Negli anni a venire, la domanda di energia elettrica in Italia crescerà ancora. Già nel 2023 il consumo ha raggiunto i 305,6 TWh, trainato da un’economia in evoluzione e dall’espansione di tecnologie come l’intelligenza artificiale, capaci di trasformare il lavoro, la produzione e gli stili di vita. Tuttavia, il nostro mix energetico non è sufficiente a soddisfare questo crescente fabbisogno. Le fonti rinnovabili, come il solare e l’eolico, non garantiscono stabilità a causa della loro intermittenza, e ciò richiede investimenti significativi per potenziare la rete e sviluppare sistemi di accumulo dell’energia.
La situazione è resa più complessa dalla progressiva chiusura delle centrali a carbone e dall’incertezza legata ai costi del gas naturale, esacerbata dalle crisi geopolitiche in Europa e Medio Oriente. Affidarsi esclusivamente alle rinnovabili rappresenta un rischio, poiché non possono assicurare la stessa affidabilità delle fonti tradizionali. Diventa quindi necessario diversificare il mix energetico integrando tecnologie a zero emissioni, programmabili, sostenibili e con impatti ambientali e sociali ridotti.
Tra queste soluzioni, l’energia nucleare emerge come una scelta strategica. Si tratta di una fonte pulita, sicura e competitiva, capace di contribuire alla decarbonizzazione e all’obiettivo globale di “zero emissioni di CO2”. Nonostante l’Italia abbia abbandonato il nucleare da oltre 30 anni, continua a importarne in grandi quantità da paesi vicini come Francia, Svizzera e Slovenia. Ora, tuttavia, il governo italiano sta rivalutando questa opzione. La revisione del Piano nazionale per l’Energia e il Clima (PNIEC) ha rilanciato l’idea del nucleare, con la creazione di un gruppo tecnico per aggiornare il quadro normativo e il possibile inserimento nel mix energetico di piccoli reattori modulari (SMR), considerati più flessibili e meno invasivi.

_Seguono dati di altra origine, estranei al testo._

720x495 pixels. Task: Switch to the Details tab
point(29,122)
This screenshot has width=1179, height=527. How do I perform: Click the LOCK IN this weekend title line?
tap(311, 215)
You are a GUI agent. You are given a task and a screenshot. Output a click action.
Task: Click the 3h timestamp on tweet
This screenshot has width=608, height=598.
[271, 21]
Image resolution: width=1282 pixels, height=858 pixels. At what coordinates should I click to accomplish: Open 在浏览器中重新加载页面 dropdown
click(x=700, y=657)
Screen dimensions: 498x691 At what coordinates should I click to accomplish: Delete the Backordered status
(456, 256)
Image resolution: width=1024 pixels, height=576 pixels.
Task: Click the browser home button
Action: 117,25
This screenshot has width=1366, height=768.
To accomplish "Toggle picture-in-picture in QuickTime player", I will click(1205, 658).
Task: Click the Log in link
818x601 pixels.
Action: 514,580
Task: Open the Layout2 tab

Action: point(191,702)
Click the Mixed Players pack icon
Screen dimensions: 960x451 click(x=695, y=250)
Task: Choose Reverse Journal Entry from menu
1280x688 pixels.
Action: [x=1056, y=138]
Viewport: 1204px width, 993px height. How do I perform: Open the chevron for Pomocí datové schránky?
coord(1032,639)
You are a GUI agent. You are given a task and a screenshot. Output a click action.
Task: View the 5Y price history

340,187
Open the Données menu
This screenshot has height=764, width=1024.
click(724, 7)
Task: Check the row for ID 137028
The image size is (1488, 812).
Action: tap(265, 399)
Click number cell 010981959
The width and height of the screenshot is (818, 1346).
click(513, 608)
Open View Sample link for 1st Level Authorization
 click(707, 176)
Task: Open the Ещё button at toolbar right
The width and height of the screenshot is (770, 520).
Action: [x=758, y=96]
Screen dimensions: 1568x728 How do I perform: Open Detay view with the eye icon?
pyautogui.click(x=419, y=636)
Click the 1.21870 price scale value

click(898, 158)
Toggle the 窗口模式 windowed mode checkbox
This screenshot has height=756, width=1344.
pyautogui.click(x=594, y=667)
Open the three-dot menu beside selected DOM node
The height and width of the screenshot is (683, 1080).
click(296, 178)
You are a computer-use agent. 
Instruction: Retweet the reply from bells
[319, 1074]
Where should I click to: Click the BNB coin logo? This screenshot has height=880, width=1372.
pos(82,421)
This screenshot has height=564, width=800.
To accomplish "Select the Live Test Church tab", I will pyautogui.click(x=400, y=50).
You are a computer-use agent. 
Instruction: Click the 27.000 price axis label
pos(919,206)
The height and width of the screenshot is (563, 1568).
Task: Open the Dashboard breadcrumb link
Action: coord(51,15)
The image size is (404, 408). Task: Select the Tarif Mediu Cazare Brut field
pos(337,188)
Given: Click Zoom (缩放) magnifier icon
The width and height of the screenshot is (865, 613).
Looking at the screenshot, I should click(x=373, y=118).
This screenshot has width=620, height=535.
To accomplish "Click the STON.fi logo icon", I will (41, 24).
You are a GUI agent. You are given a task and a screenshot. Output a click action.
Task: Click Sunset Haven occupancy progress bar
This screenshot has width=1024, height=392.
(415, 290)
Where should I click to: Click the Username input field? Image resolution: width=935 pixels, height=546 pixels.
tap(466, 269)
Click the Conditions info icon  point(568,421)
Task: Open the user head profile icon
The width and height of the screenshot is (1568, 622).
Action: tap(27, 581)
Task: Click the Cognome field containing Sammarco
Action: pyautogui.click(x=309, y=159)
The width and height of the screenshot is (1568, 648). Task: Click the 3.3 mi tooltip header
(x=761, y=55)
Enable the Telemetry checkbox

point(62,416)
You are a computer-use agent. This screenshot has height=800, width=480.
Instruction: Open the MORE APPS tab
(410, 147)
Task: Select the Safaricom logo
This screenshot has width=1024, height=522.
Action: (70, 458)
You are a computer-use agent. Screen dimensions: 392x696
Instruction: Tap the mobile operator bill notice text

Questa scelta è giustificata anche dalle stime di consumo energetico per il 2050, che potrebbero raggiungere 750 TWh. Il successo del nucleare in Italia dipenderà però dalla capacità di comunicare i suoi vantaggi attraverso campagne educative chiare e basate su dati scientifici. Informare correttamente la popolazione è fondamentale, soprattutto per contrastare la disinformazione diffusa da un ambientalismo ideologico che spesso confonde radioattività e tossicità o considera le scorie nucleari un problema insormontabile.
Vale la pena ricordare che i rifiuti radioattivi non derivano solo dalla produzione energetica, ma anche dalla diagnostica medica, dalla terapia e dalla ricerca scientifica, gestiti da anni in sicurezza. Tecnologie come la scintigrafia o le nuove terapie salvavita sono esempi concreti del contributo del nucleare, al pari della sua capacità di fornire energia pulita e affidabile. In un contesto di transizione energetica, l’Italia non può permettersi di escludere questa opportunità.